Real estate tech startups raised over $700M since 2012: report

NYC firms saw more funding deals than Silicon Valley counterparts

From left: RE: Tech's Ashkan Zandieh, View the Space's Nick Romito and Thrive's Joshua Kushner
From left: RE: Tech's Ashkan Zandieh, View the Space's Nick Romito and Thrive's Joshua Kushner

Commercial real estate technology startups aren’t just shaking up how the industry works – they’re also raking in plenty of cash from investors. And New York-based firms are starting to receive more of that money, seizing the momentum from rivals in the traditional tech haven of Silicon Valley.

According to a new report from real estate consulting firm RE: Tech, investors funneled $743.7 million globally into commercial real estate tech startups between the second quarter of 2012 and the second quarter of 2014. While Silicon Valley-based firms attracted $74 million of worldwide investment in the sector, the dollar volume of capital going to these firms dropped 18 percent year-over-year in the second quarter of 2014. In contrast, New York-based firms pulled in nearly $56 million of total investments in the same period, but the dollar volume of investment in these firms leaped nearly 78 percent year-over-year.

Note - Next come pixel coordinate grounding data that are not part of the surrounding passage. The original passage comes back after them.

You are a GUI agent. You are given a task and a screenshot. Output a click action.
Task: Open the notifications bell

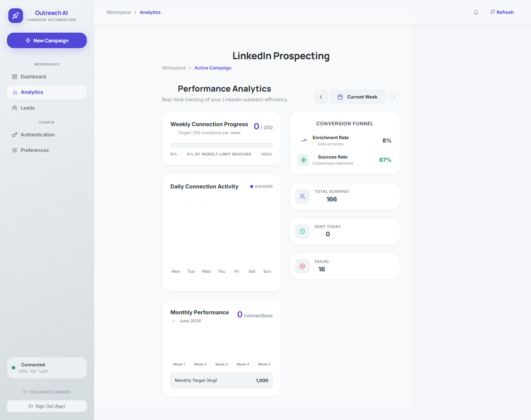click(x=476, y=12)
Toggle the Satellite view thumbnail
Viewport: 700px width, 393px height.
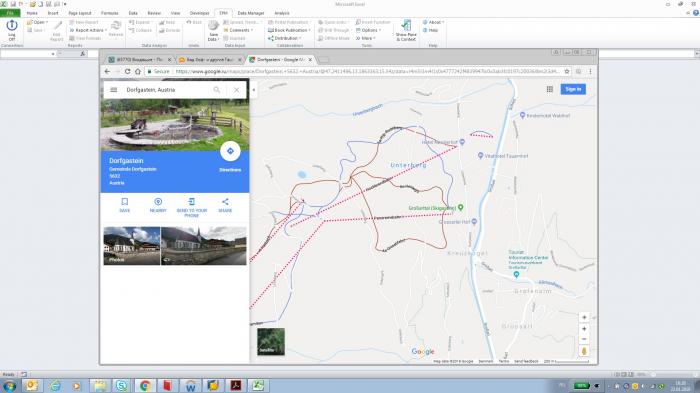[x=271, y=342]
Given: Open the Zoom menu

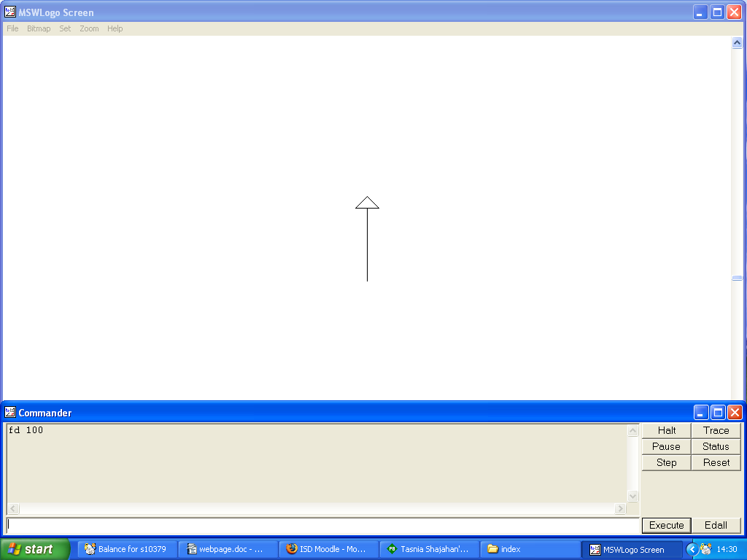Looking at the screenshot, I should click(89, 28).
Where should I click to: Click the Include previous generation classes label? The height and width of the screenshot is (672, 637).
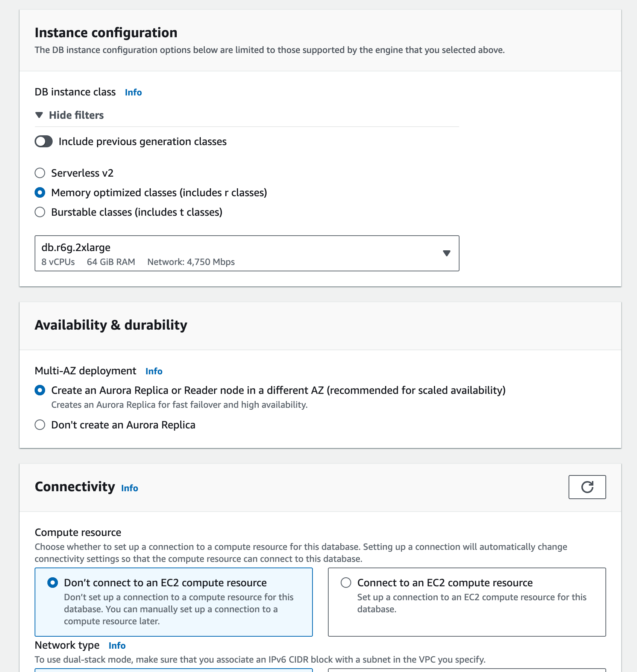click(143, 142)
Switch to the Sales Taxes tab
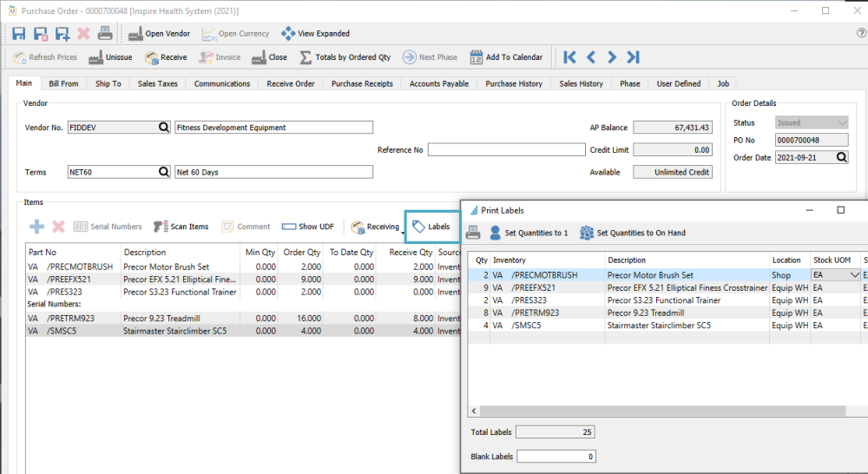 158,84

The average deal size – defined in the report as the money the startups raised in a single financing round – was just under $2.2 million in New York, compared to nearly $4.1 million in Silicon Valley. New York, however, saw 23 deals in the two-year period, compared to Silicon Valley’s 21. Together, the two markets accounted for more than a third of all deals, according to the report.

“There are more institutional landlords here in New York than anywhere else in the country,” said Ashkan Zandieh, the author of the report and a former broker at ABS Partners Real Estate who founded RE: Tech earlier this year. “Once you reach one, it’ll be easy to reach another. And if you’re a real estate startup servicing brokers, it’s easier to connect here.”

Among the city’s top magnets for investor cash: online marketplace Honest Buildings, which raised $11.5 million; cloud-based leasing portfolio management company View the Space, which received more than $7 million; 3D technology firm Floored, which pulled in $6.4 million; and “crowdsourced comps” firm CompStak, which raised $5.7 million. (The Real Deal featured many of these companies last year in a story on the industry’s hottest tech entrepreneurs.)

“Tech companies used to be exciting if they had two things — the business expertise and the tech expertise,” said Honest Buildings CEO Riggs Kubiak. Nowadays, however, Kubiak said that investors in real estate startups look for a third criteria: direct industry experience.

Combine the city’s massive financial and real estate industries with its growing tech talent pool and “New York is uniquely positioned to have that trifecta,” he said.

Sign Up for the undefined Newsletter

The report doesn’t include the money raised by startups in the real estate crowdfunding domain, such as Fundrise, which pulled in $31 million from industry giants like Silverstein Properties, and Realty Mogul, a firm that attracted more than $10 million from big investors, including Canaan Partners.

The commercial real estate technology space does appear to be in its infancy. The report states that nearly 54 percent of the investments made in the two-year period were seed money. About 32 percent of the investments were Series A investments.

CompStak CEO Michael Mandel predicted that the investments would increase in size as companies that successfully secured seed funding go back to their investors in subsequent financing rounds.

And it’s common to see cross-pollination of investors in the space. Mandel pointed out that his firm shares investors with View the Space and office space search website 42Floors, while Joshua Kushner’s Thrive Capital is a backer of both Honest Buildings and Hightower, a View the Space competitor.

“They’ve realized that the [real estate] industry is rather antiquated,” Mandel said, “and that this is a huge market opportunity.”